CBC to cut 657 jobs, will no longer compete for professional sports rights
Broadcaster challenged to make up revenue and government funding shortfalls
Funding shortfalls and revenue losses have forced CBC/Radio-Canada to cut $130 million from its budget this year, a move that will eliminate 657 jobs over the next two years and take the network out of competing for the rights to broadcast professional sports, the public broadcaster says.
"Very tough and controversial choices needed to be made and were made," CBC president and CEO Hubert T. Lacroix said at a townhall meeting with staff Thursday.
Lacroix said CBC could no longer compete against private broadcasters that have specialty sports channels and multiple media platforms. The result will mean "substantially reducing" the size of the sports department and covering fewer sporting events, including amateur sports. And the CBC will only consider broadcasting events that allow the network to break even, he said.
But the CBC will still compete for sporting events of national significance, like the Olympics.
Among the cuts, English Services will slash $82 million from its budget and eliminate 334 full-time jobs.

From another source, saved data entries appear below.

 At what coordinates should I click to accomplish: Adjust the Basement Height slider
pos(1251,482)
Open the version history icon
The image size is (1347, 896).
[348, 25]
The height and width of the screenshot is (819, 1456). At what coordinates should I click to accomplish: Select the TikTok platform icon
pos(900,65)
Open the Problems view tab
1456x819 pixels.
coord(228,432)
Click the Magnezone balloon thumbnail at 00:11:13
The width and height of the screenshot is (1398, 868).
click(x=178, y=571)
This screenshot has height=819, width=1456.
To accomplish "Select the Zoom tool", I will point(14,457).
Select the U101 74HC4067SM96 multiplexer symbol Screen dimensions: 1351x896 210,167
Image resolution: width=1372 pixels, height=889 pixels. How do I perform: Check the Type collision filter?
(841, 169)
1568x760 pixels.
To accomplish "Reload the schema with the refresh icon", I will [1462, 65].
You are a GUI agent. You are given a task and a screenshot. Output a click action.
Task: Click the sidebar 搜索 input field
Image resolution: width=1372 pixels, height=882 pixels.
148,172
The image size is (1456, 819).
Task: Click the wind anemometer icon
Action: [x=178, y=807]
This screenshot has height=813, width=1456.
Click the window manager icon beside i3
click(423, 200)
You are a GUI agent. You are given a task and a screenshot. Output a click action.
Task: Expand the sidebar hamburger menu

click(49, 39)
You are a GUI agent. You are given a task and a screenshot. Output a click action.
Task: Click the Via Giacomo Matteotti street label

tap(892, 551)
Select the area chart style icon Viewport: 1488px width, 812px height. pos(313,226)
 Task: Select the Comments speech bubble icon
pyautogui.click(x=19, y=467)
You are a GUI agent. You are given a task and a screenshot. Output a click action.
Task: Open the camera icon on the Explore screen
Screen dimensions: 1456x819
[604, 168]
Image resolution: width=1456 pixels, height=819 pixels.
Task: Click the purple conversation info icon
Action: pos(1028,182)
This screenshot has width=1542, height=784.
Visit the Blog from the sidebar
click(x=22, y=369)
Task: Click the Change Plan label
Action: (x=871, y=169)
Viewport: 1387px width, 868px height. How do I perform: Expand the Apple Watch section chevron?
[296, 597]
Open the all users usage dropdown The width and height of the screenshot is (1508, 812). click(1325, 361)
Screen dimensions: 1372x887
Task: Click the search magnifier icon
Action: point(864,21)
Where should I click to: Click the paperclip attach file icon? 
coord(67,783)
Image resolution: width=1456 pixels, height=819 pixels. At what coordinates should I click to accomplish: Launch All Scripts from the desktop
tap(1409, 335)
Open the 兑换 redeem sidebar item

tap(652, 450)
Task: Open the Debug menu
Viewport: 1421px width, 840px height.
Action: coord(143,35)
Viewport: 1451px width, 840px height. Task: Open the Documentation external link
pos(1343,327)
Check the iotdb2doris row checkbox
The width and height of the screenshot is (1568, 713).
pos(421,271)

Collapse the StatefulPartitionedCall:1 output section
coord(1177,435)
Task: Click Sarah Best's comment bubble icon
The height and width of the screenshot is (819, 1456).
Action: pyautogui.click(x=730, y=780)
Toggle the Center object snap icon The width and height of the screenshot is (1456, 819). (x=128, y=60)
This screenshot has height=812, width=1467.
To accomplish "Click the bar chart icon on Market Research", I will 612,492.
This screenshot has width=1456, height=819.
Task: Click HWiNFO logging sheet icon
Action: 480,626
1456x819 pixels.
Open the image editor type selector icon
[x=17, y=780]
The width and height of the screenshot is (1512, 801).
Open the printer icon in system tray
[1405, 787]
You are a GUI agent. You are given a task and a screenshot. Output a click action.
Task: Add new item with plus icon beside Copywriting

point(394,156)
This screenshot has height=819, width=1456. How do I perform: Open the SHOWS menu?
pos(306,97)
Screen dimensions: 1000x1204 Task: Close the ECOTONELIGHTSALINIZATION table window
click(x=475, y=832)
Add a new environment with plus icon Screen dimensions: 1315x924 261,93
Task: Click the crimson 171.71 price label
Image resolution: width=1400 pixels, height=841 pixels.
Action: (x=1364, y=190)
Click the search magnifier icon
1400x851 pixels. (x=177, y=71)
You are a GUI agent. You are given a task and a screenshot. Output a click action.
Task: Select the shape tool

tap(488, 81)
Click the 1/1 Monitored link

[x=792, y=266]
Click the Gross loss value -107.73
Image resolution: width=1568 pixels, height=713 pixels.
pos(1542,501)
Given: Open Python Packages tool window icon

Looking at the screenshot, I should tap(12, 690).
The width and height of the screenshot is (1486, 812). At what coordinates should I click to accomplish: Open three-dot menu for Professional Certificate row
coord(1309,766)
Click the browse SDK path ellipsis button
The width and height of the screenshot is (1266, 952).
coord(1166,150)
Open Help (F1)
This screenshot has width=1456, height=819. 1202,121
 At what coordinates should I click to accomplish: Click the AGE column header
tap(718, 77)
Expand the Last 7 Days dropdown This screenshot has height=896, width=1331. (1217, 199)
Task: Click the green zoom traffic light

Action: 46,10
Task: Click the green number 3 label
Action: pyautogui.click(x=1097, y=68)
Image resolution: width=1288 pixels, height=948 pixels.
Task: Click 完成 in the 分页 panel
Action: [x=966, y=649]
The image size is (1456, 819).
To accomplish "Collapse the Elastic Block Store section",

Lacroix said the broadcaster looked for solutions to shield Canadian programming in prime time and its commitment to the regions and digital from cuts.
"We were not able to protect these priorities as much as we would have liked to. And Canadians will now notice," he said.
In news, the network will cut $13.3 million from its budget, resulting in 115 job losses.
Radio will also reduce some of its live music performances and some local musical performance shows will be cancelled or consolidated into regional shows.
Losing the rights to broadcast Hockey Night in Canada to Rogers was a significant loss, but only one of the factors leading to Thursday’s announced changes.
CBC has been coping with a loss of $115 million in federal government funding over three years that was announced in the 2012 federal budget.
Meanwhile, a softening of the advertising market and CBC’s poor performance in attracting the important 25-54 age demographic to its prime-time TV schedule represented a $47-million hit to the network’s revenue.
Projected advertising sales for Radio 2 and Espace Musique have also fallen short, resulting in a $13-million loss.
As well, fixed-cost increases of $42 million and a $30-million funding freeze from the federal government added pressures to the broadcaster’s budget.
Among the changes:
- Television will have one less original series, to be replaced with a Best of the World series.
- High cost reality series, like shows like Battle of the Blades, will be replaced with lower costing shows.
- George Stroumboulopoulos Tonight, which is ending its 10-year run, will not be replaced. Instead, existing dramas will fill the time slot.
- Cancellation of late night news in the North.
- Service expansion into the London market shelved.